任中陽，崔雅清，陳玉峰，石林凡,2，郝更新,2，楊 燊,2，邱緒建,2，劉淑集，翁武銀,2*

(1.集美大學(xué)海洋食品與生物工程學(xué)院，福建 廈門 361021；2.集美大學(xué)，廈門市海洋功能食品重點(diǎn)實(shí)驗(yàn)室，福建 廈門 361021；3.浙江工業(yè)大學(xué)，浙江省深藍(lán)漁業(yè)資源高效開發(fā)利用重點(diǎn)實(shí)驗(yàn)室，浙江 杭州 310014；4.浙江工業(yè)大學(xué)食品科學(xué)與工程學(xué)院，浙江 杭州 310014；5.福建省水產(chǎn)研究所，福建 廈門 361000)

大黃魚(Larimichthys crocea)具有肉質(zhì)鮮美、蛋白含量高、膽固醇少等特點(diǎn)，深受廣大消費(fèi)者的喜愛[1]。其主要分布于黃海、東海、臺(tái)灣海峽及南海北部，是中國四大海水經(jīng)濟(jì)魚類之一[2]。大黃魚作為中國特色水產(chǎn)養(yǎng)殖產(chǎn)品，是我國最具優(yōu)勢(shì)的出口水產(chǎn)品之一[3]。2019 年，我國養(yǎng)殖大黃魚年產(chǎn)量達(dá)到22.55 萬t，2020 年產(chǎn)量提升至25.4 萬t[4-5]。為提升大黃魚附加值，深入了解大黃魚肌原纖維蛋白(myofibrillar protein，MP)結(jié)構(gòu)和功能特性非常必要。
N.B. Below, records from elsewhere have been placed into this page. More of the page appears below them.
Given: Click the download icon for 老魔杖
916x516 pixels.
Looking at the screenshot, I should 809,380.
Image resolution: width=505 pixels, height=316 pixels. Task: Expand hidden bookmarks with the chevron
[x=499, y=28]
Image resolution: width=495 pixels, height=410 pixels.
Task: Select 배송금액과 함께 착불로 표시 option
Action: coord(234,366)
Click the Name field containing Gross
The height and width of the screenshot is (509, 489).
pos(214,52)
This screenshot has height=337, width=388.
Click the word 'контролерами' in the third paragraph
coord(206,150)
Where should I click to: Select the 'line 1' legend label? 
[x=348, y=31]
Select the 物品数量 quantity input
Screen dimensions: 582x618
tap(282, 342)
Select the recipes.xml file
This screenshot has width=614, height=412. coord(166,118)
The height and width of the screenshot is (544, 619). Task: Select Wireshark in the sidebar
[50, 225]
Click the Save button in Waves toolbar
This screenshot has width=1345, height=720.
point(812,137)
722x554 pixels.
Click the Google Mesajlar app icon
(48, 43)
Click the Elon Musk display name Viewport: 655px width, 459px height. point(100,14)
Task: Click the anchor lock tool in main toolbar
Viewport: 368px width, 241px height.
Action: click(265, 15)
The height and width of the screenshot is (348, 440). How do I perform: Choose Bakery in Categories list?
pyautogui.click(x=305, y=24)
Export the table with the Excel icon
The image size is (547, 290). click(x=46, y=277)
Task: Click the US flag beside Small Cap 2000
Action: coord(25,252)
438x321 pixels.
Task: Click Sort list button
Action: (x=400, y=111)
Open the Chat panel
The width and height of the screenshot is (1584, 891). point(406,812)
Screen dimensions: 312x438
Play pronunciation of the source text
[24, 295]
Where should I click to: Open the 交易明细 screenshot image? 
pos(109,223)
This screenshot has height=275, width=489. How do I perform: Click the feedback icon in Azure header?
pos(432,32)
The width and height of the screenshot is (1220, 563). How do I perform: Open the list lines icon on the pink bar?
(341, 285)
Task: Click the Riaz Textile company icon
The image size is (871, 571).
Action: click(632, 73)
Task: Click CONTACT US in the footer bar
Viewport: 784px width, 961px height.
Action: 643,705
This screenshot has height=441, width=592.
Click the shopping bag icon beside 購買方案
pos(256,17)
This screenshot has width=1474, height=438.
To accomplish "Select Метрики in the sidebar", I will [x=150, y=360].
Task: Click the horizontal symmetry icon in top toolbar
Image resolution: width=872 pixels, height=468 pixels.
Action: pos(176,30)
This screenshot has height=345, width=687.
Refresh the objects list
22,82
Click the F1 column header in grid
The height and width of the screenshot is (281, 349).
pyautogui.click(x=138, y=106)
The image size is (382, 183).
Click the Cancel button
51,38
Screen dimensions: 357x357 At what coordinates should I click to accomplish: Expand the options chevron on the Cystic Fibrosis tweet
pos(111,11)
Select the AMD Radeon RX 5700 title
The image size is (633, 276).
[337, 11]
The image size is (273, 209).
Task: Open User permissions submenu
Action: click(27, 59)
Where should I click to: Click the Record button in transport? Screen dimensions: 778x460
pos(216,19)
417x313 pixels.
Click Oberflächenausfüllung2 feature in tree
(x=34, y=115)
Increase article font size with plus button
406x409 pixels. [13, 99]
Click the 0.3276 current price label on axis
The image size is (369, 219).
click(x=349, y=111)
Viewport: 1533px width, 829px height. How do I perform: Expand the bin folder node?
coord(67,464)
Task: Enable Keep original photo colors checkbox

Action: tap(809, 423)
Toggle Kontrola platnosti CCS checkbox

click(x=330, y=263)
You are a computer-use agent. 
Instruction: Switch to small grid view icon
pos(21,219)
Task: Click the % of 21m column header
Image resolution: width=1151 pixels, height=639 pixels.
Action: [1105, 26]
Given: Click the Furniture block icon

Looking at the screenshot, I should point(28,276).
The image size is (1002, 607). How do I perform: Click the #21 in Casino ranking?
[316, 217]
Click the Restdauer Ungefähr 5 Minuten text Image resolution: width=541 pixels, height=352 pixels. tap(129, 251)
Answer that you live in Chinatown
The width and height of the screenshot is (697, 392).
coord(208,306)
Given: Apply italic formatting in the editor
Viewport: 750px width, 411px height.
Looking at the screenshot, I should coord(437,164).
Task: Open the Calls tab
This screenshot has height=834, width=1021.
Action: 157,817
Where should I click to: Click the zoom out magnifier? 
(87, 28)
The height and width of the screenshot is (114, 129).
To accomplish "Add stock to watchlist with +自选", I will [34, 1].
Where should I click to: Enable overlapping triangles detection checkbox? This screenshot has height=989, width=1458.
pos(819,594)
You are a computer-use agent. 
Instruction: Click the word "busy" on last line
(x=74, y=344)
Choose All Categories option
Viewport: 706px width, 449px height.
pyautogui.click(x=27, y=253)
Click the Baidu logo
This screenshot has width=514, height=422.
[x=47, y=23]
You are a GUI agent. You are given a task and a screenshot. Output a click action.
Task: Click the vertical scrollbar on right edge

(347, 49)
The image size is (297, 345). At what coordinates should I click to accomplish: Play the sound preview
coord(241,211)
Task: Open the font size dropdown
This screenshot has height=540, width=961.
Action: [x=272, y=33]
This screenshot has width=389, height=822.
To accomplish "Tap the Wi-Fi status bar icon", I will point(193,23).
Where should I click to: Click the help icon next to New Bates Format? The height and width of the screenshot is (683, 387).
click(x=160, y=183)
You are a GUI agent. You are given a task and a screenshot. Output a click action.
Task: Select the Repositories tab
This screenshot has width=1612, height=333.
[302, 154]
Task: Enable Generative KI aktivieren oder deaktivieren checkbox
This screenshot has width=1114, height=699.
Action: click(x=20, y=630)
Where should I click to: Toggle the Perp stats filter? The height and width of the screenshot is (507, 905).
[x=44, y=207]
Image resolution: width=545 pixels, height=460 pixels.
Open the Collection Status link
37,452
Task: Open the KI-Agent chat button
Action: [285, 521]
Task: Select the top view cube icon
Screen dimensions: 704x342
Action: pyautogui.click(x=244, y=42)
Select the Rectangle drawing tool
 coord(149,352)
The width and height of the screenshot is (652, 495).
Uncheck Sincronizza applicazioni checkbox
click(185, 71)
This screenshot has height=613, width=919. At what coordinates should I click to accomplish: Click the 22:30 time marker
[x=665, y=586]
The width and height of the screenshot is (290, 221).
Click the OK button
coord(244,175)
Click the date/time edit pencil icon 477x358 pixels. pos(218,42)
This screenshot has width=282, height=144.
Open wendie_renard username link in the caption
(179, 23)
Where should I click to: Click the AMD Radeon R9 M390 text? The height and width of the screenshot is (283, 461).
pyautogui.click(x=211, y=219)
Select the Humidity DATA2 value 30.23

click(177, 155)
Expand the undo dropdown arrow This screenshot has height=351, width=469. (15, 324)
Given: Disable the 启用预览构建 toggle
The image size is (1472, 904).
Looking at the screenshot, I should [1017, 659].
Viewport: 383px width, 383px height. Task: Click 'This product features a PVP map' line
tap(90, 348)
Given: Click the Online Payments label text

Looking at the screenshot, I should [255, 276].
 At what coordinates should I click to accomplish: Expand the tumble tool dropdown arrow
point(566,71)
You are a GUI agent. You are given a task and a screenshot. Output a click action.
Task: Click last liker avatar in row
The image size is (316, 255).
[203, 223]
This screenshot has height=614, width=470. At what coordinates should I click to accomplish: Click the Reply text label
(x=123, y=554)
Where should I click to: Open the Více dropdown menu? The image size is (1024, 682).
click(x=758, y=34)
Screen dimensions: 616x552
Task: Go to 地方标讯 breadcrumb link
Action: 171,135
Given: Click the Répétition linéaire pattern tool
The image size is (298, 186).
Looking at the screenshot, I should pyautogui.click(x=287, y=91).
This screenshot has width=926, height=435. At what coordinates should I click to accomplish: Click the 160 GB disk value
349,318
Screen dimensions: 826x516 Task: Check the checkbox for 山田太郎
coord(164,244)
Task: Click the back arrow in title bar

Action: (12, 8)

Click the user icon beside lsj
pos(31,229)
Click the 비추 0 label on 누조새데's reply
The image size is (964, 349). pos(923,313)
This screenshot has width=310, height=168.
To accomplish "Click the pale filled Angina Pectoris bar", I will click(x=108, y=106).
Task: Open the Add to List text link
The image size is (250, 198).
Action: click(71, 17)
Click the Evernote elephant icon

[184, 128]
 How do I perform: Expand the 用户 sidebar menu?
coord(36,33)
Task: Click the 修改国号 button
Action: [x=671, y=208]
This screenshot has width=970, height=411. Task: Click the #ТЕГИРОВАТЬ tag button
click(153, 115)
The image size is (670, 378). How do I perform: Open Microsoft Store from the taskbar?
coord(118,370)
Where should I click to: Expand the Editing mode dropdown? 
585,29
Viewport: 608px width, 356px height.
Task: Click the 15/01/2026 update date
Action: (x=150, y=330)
MP 是魚肉的重要組成部分，占肌肉蛋白總量的60%～70%。關(guān)于采用不同處理方式如超高壓處理、輻照處理、pH 處理、外源物添加等研究魚肉MP 的結(jié)構(gòu)組成和功能性質(zhì)等已有大量報(bào)道[6]。張登科等[7]對(duì)養(yǎng)殖大黃魚MP 的處理壓力和保壓時(shí)間的研究表明，其最大發(fā)射波長峰值隨著壓力增大而變大。張晗等[8]對(duì)花鱸(Lateolabrax japonicus)MP 表面疏水性的研究表明，其隨電子束輻照劑量上升先增大后減小。Kristinsson 等[9]研究不同pH 下大西洋鱈(Gadus morhua)肌肉蛋白功能性質(zhì)，結(jié)果表明酸和堿處理提高了MP 的乳化性能，這與表面疏水性有關(guān)，疏水性越高越有利于蛋白質(zhì)與非極性油滴表面相互作用。何青[10]對(duì)不同pH下豬肉MP 的聚集狀態(tài)分析表明，MP 顆粒的微觀形態(tài)呈纖維狀和不規(guī)則聚集狀態(tài)。在pH 對(duì)MP 相關(guān)功能性質(zhì)的研究中，主要集中在凝膠特性方面，通過改變pH 得到組織良好、相對(duì)有序致密的凝膠網(wǎng)絡(luò)[11-12]。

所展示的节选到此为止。